=== Records supplied ===
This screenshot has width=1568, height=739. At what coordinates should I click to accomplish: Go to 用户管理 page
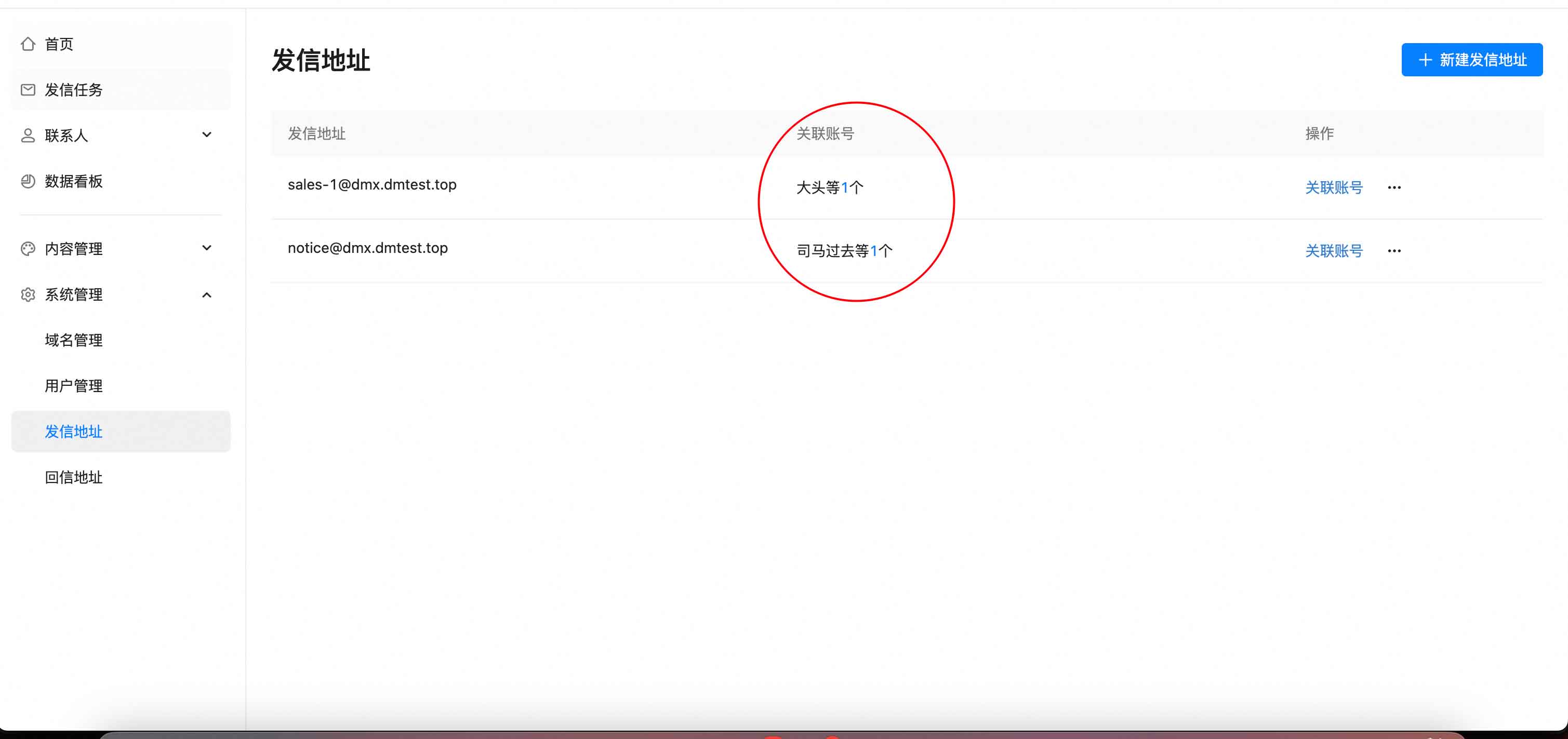[74, 386]
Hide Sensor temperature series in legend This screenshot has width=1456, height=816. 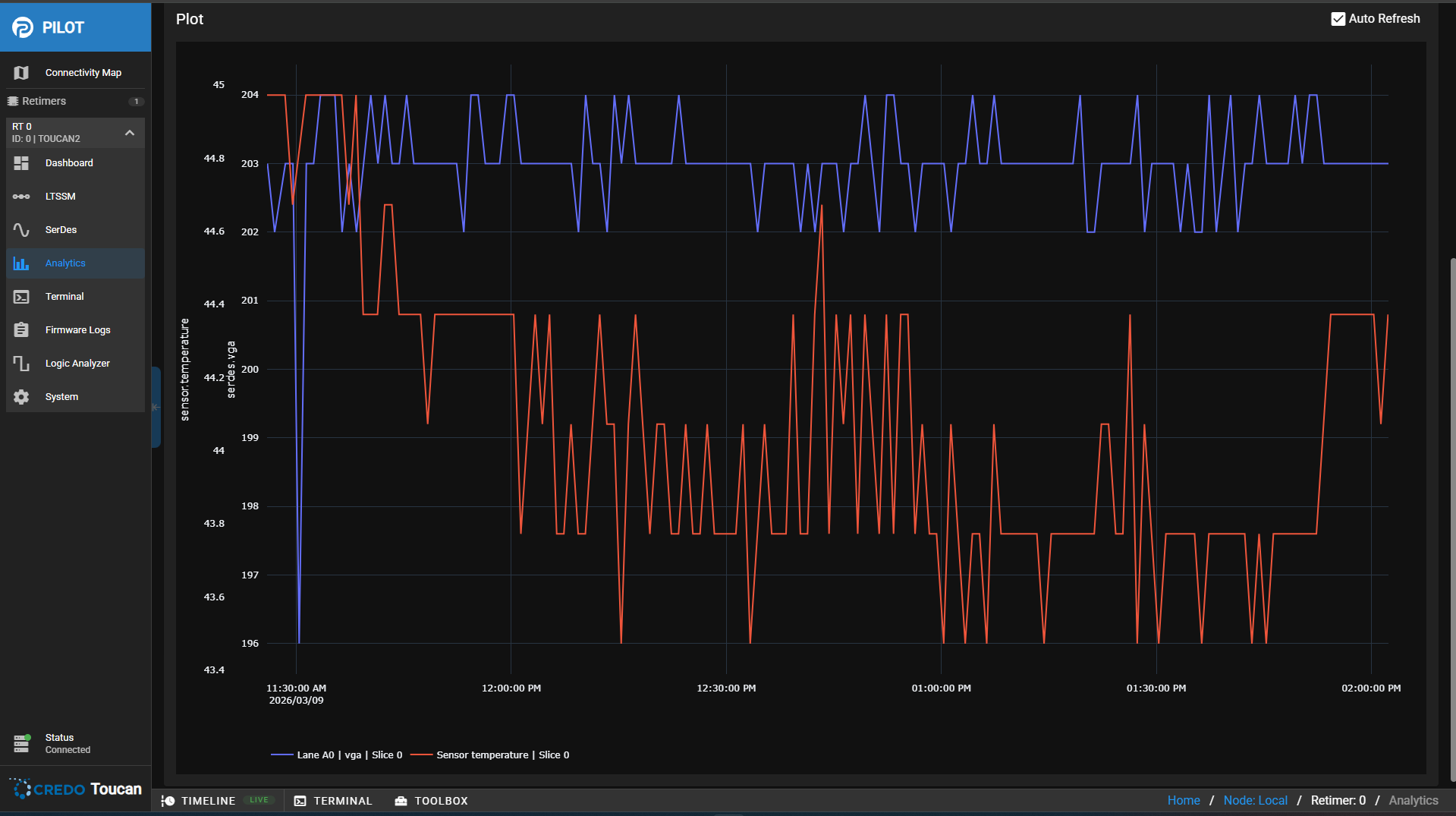click(491, 755)
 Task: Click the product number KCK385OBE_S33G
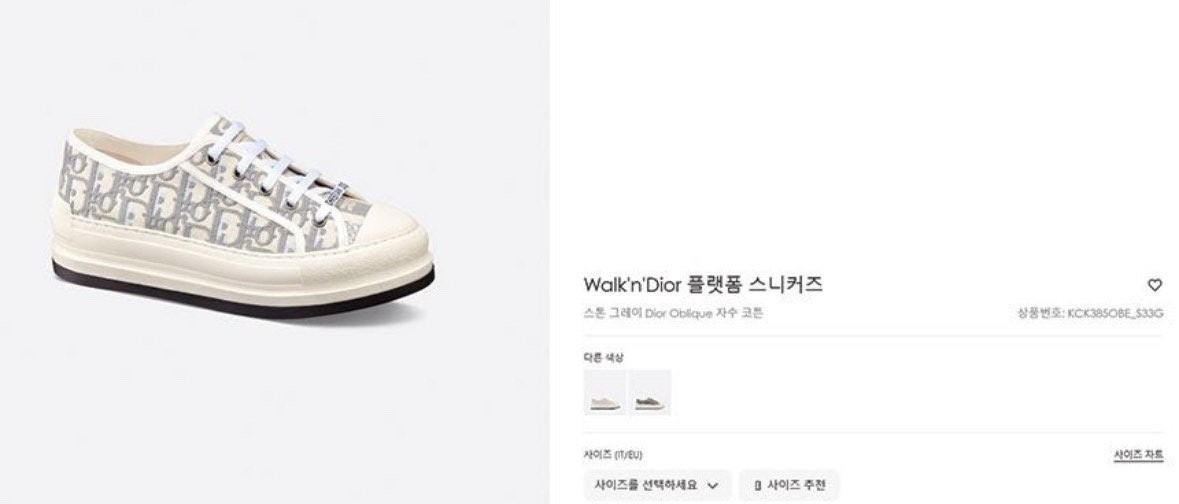[x=1115, y=313]
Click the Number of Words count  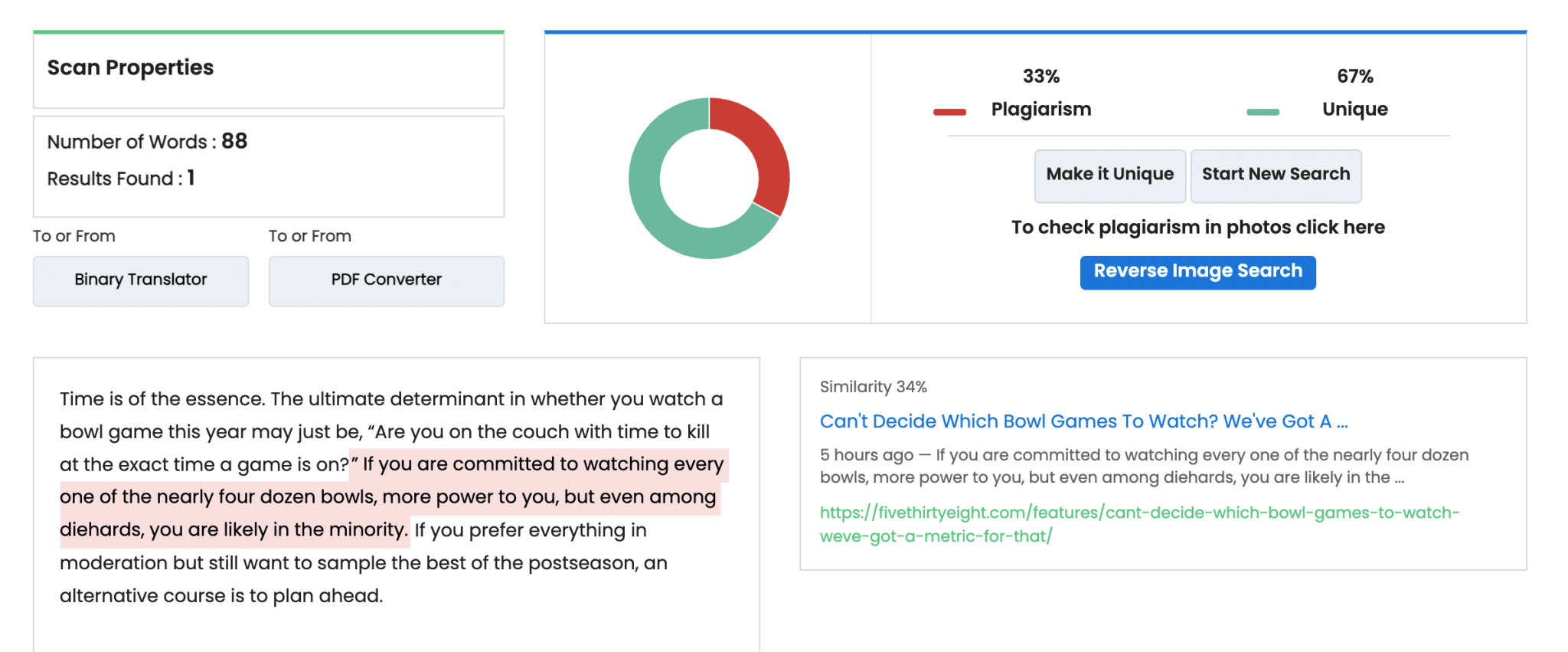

=== What is asked ===
Lay out as a numbered list the lines starting at the one containing "Task: Click the" and ending at the last line of the records, both included, skipping any blank lines and omitting the pictures.

=== Response ===
1.  Task: Click the product number KCK385OBE_S33G
2. [x=1115, y=313]
3. Click the Number of Words count  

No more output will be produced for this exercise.